___ Record extracts

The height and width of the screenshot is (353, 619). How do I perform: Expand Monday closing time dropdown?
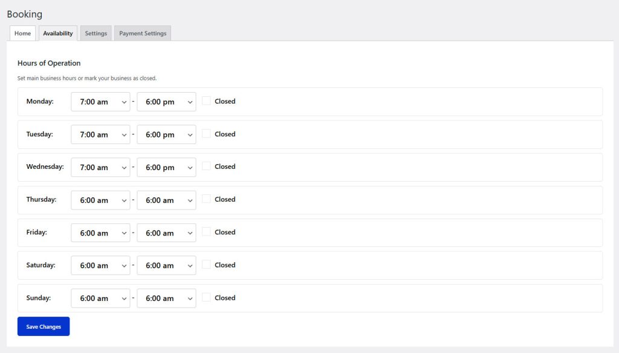pyautogui.click(x=166, y=102)
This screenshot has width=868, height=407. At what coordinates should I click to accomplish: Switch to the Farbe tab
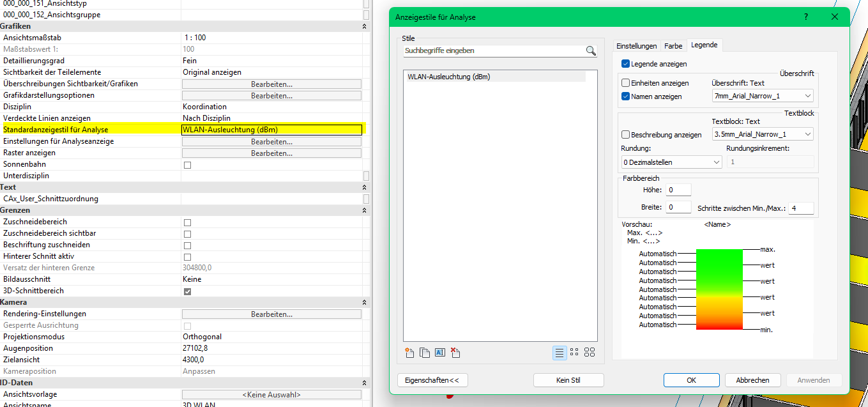pyautogui.click(x=673, y=46)
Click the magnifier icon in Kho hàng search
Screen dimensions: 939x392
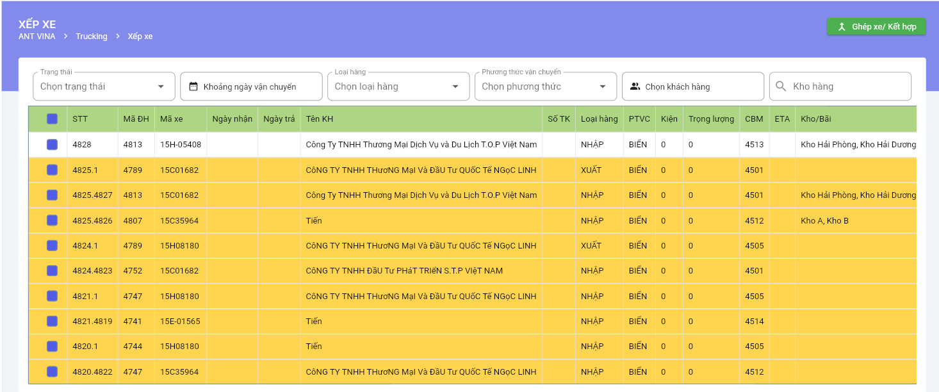click(781, 86)
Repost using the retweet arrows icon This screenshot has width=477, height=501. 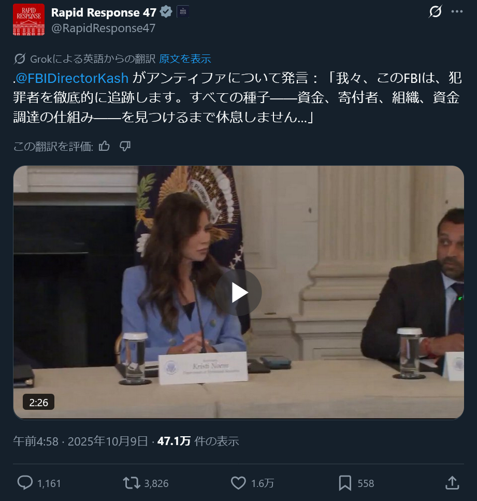pyautogui.click(x=132, y=483)
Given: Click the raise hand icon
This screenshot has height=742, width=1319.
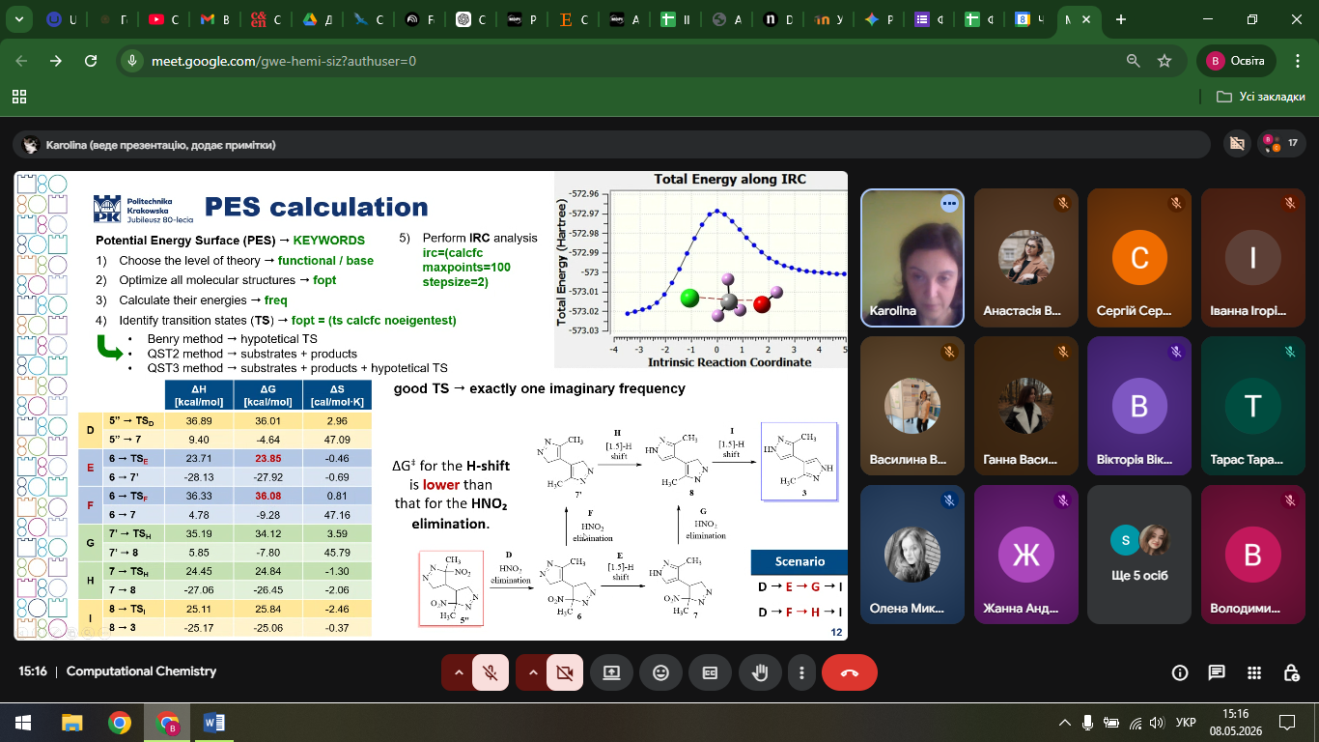Looking at the screenshot, I should point(759,672).
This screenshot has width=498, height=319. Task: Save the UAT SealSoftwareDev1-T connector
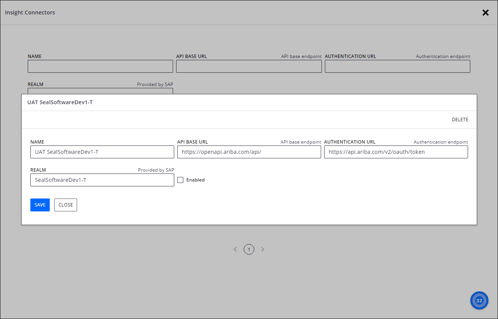pos(40,205)
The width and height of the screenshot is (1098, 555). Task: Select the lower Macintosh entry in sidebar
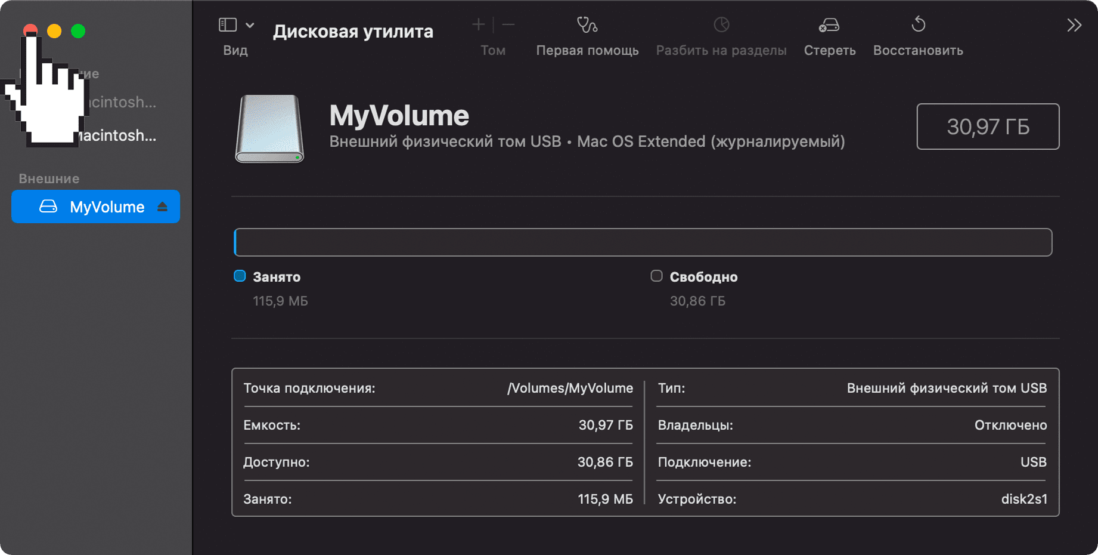pyautogui.click(x=119, y=135)
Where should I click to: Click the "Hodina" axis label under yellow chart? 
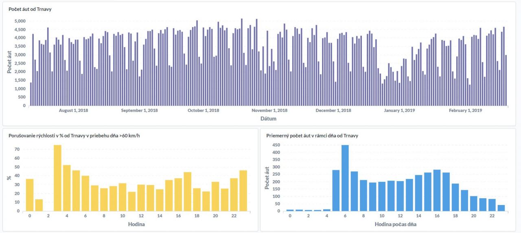136,224
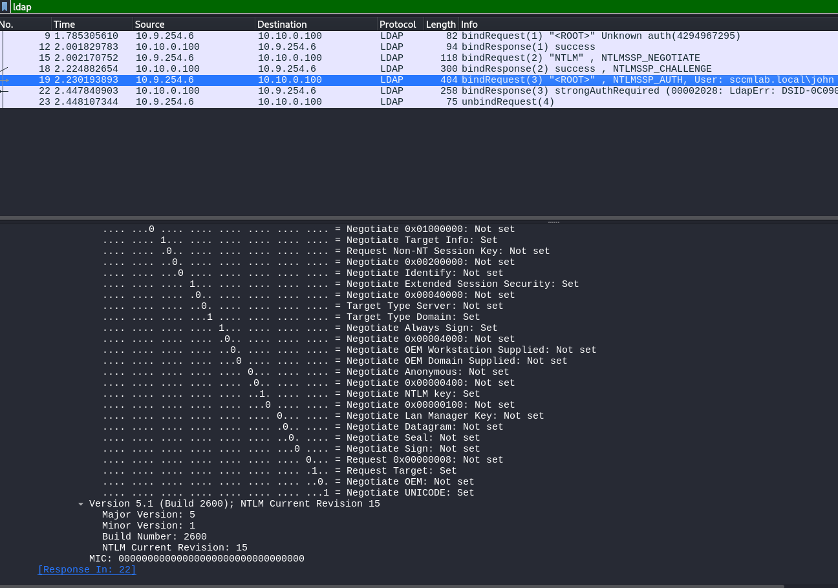The height and width of the screenshot is (588, 838).
Task: Select the Build Number: 2600 line
Action: click(x=155, y=537)
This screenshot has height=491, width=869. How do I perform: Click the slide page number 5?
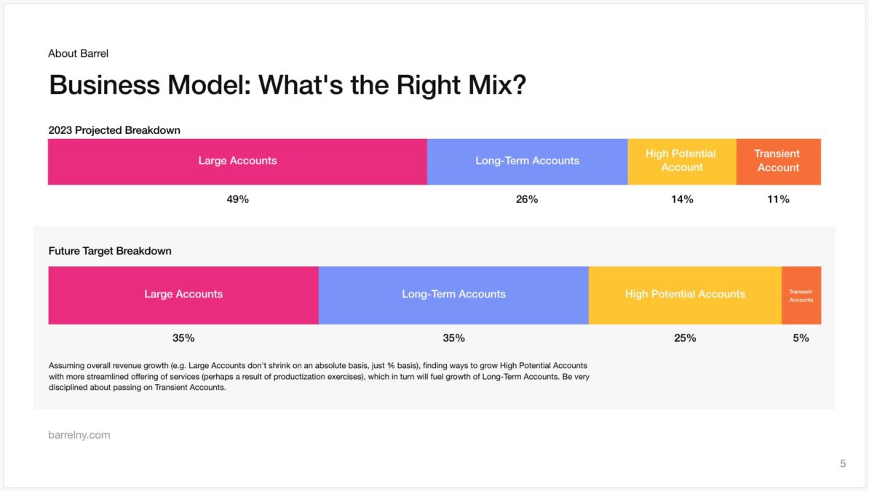[x=843, y=463]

______

Instructions for the task
With the pictures left out, give again exactly the lines from the one with "This screenshot has height=491, width=869." through the end of the data, both included.

Answer to the problem
This screenshot has height=491, width=869. How do I perform: Click the slide page number 5?
[x=843, y=463]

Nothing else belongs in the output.